Willingness to bend, transcend and side-step gender has occupied a marginal place in fashion for years, in parallel with outliers in the entertainment world such as Conchita Wurst, the 2014 Eurovision Song Contest winner whose dramatic style combined elegant gowns and judicious makeup with a well-groomed full beard (and sparked a thousand conservative pundit meltdowns).

But the fashion world's trend toward a freer flair around gender might be approaching a tipping point. From Harry Styles proudly clutching a Jackie bag by Gucchi or covering Vogue in a dress to a fresh and creative new generation of designers, clothing seems to be getting more gender-creative.

One bastion of traditionally gender-specific design that's unexpectedly starting to broaden its horizons is the bridal gown, thanks to 32-year-old Curtis Cassell and his Queera Wang label, reports Vogue UK in an article that dubs Queera Wang a "Non-Binary, Billy-Porter-Approved Bridal Label."

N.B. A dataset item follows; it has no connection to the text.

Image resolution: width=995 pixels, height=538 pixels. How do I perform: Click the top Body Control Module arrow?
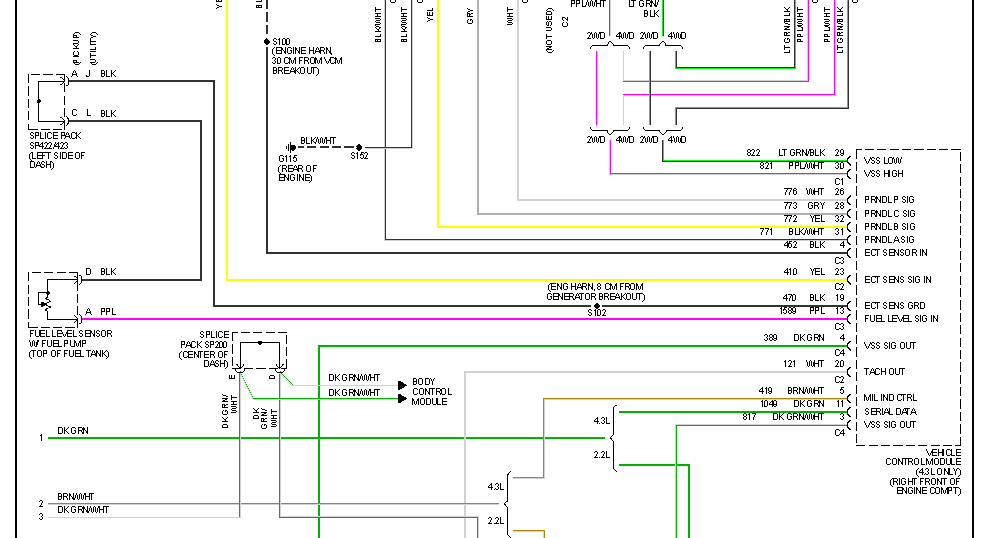pyautogui.click(x=402, y=385)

Cassell's wedding wear is "not the standard tuxedo or a princess wedding dress, but rather looks with a baroque, almost renaissance feel with high collars and exaggerated puffed sleeves, modernized with slices up and down the sleeves or ties trailing up the slit of a skirt," Vogue UK details. "The pieces aren't made to fit a specific person, but rather, everyone, especially those within the LGTBQIA+ community."

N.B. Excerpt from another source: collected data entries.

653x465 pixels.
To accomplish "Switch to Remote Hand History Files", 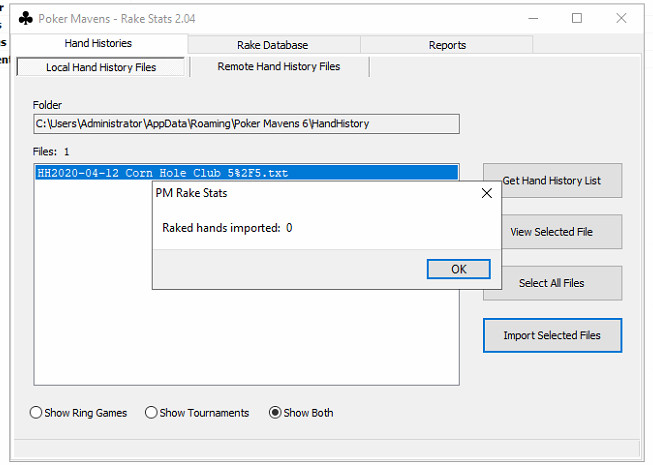I will [x=279, y=67].
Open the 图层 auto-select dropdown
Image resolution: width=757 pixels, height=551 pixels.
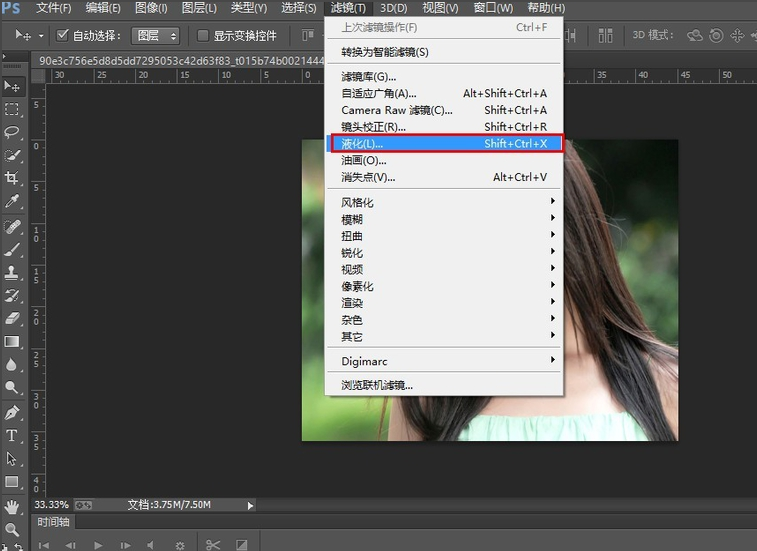click(x=156, y=36)
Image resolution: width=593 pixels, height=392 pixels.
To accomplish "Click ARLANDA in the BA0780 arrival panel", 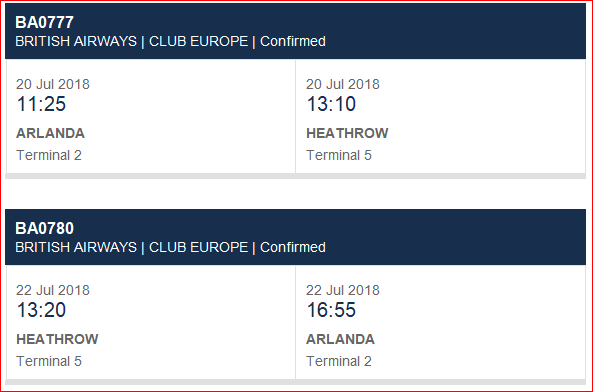I will (340, 339).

Porter, the story notes, dressed in one of Cassell's shirts for this year's Oscars after-party.

But Cassell's pieces are not mere fluff drawn from imagination and given provisional life; instead, his designs are "based in architecture," states Vogue UK. They also emerged, the article shared, from conversations Cassell had with a lesbian colleague while working as a wedding caterer.

Imagining how she might dress at her wedding, Cassell started "sketching her in these tuxedo onesies. And then I was sketching myself in ballgowns. Then it was just these exquisite designs of tops and bottoms in a scale of feminine and masculine."

The duo behind underwear company Urbody also takes a different approach to apparel that's been hidebound, in a manner of speaking, for far too long. A Guardian profile on Mere Abrams and Anna Graham underscored the philosophy that the two designers have brought to their line.

"The very fabric of the industry is grounded in a binary understanding of bodies and self-expression," Graham told the British newspaper. "There's the men's section and the women's and everyone is assumed to be cisgender or gender-conforming."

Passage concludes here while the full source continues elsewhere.